Switching technology has become ubiquitous as a result of its high efficiency and compact size-for example, most of today's power supplies and motor/industrial control systems are based on switching technology. The disadvantage of switching technology is that control element is more complex than linear technologies, and that failures in the regulation circuitry or switching transistors can lead to catastrophic system failures. The SuperH RISC Engine offers a flexible, reliable, and cost effective solution to the switching control problem because of its rich variety of integrated peripherals. Also, intelligent, adaptive control systems are viable as a result of the processing power available in the SuperH. This application note presents some of the possibilities and discusses in detail an application of the SH-1 as a direct digital class D audio amplifier.

3. Pulse Width Modulation Theory in a Nutshell

Pulse Width Modulation (PWM) refers to a form of signal modulation where data is represented by the ratio of on to off pulse widths (known as the duty cycle, and expressed as a percentage of time on). PWM has the property where the instantaneous DC component is directly proportional to the duty cycle.

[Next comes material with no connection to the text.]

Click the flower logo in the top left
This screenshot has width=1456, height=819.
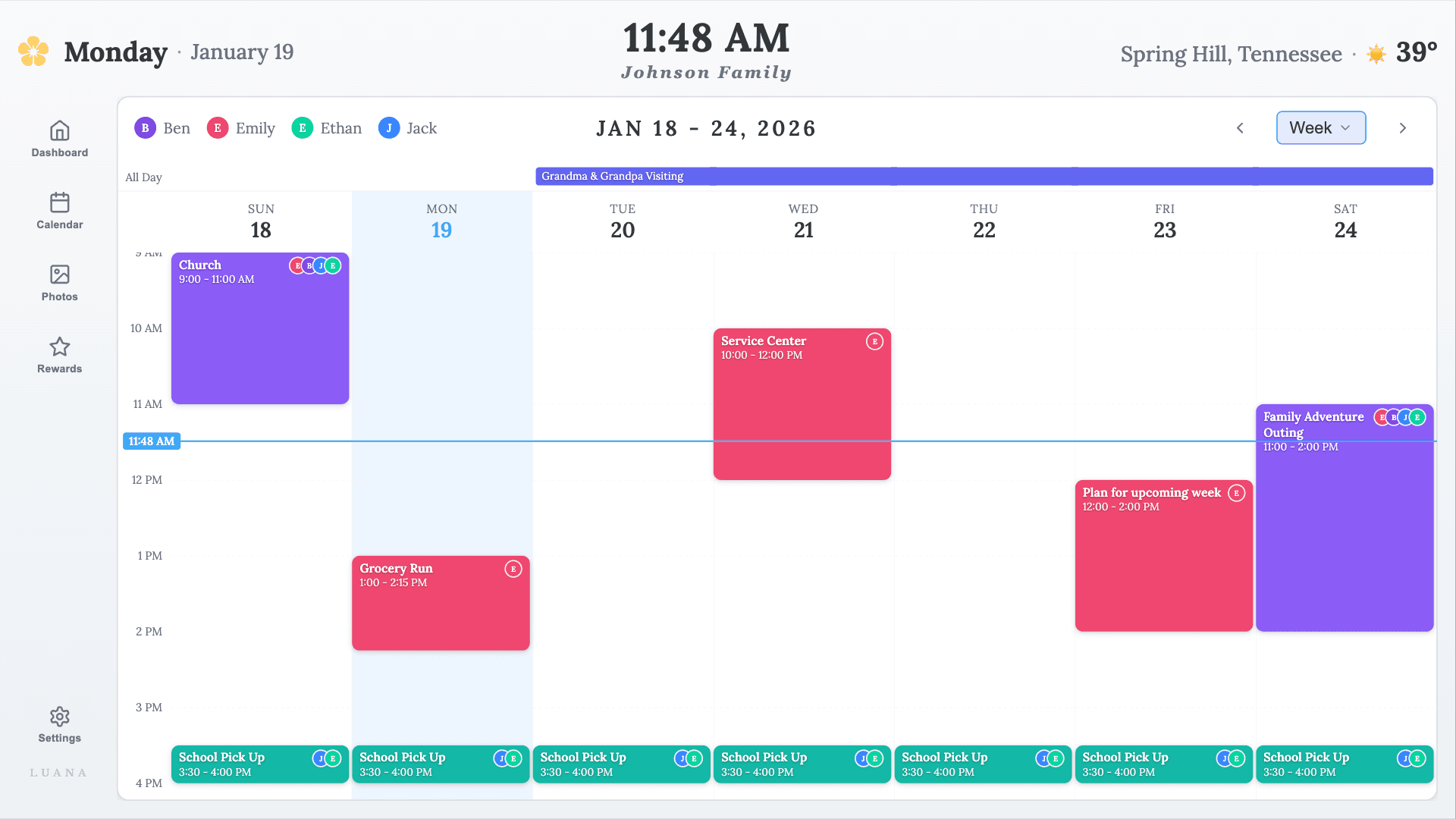click(32, 51)
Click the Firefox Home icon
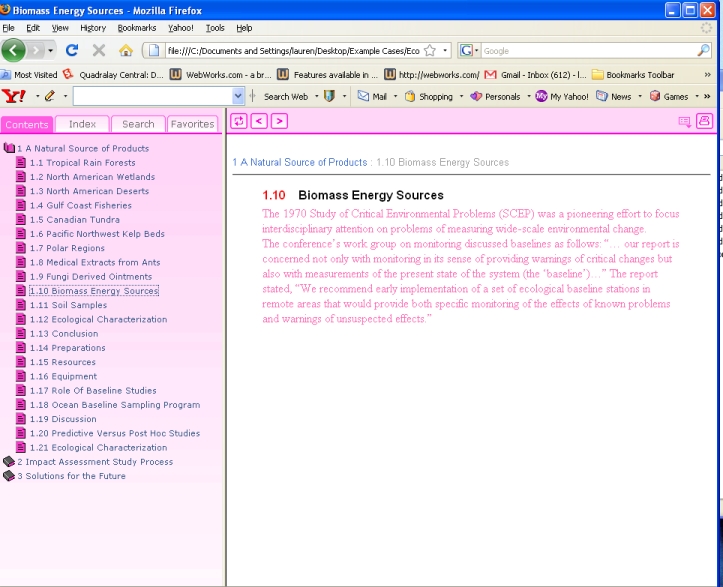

As an example, a PWM signal with an 80% duty cycle is depicted to the left. The relationship between the time-average voltage (Vavg) the high and low voltages of the square wave (Vhi and Vlo) and the duty cycle (D) in percent is as follows:

Vavg = (Vhi - Vlo) * (D / 100) ---- [equation 1]

If Vhi were 5V and Vlo were 0V in this example, Vavg would be 4 V. However, the issue of what is the right way to take the time average in order to achieve this result is tricky and requires a bit of theory.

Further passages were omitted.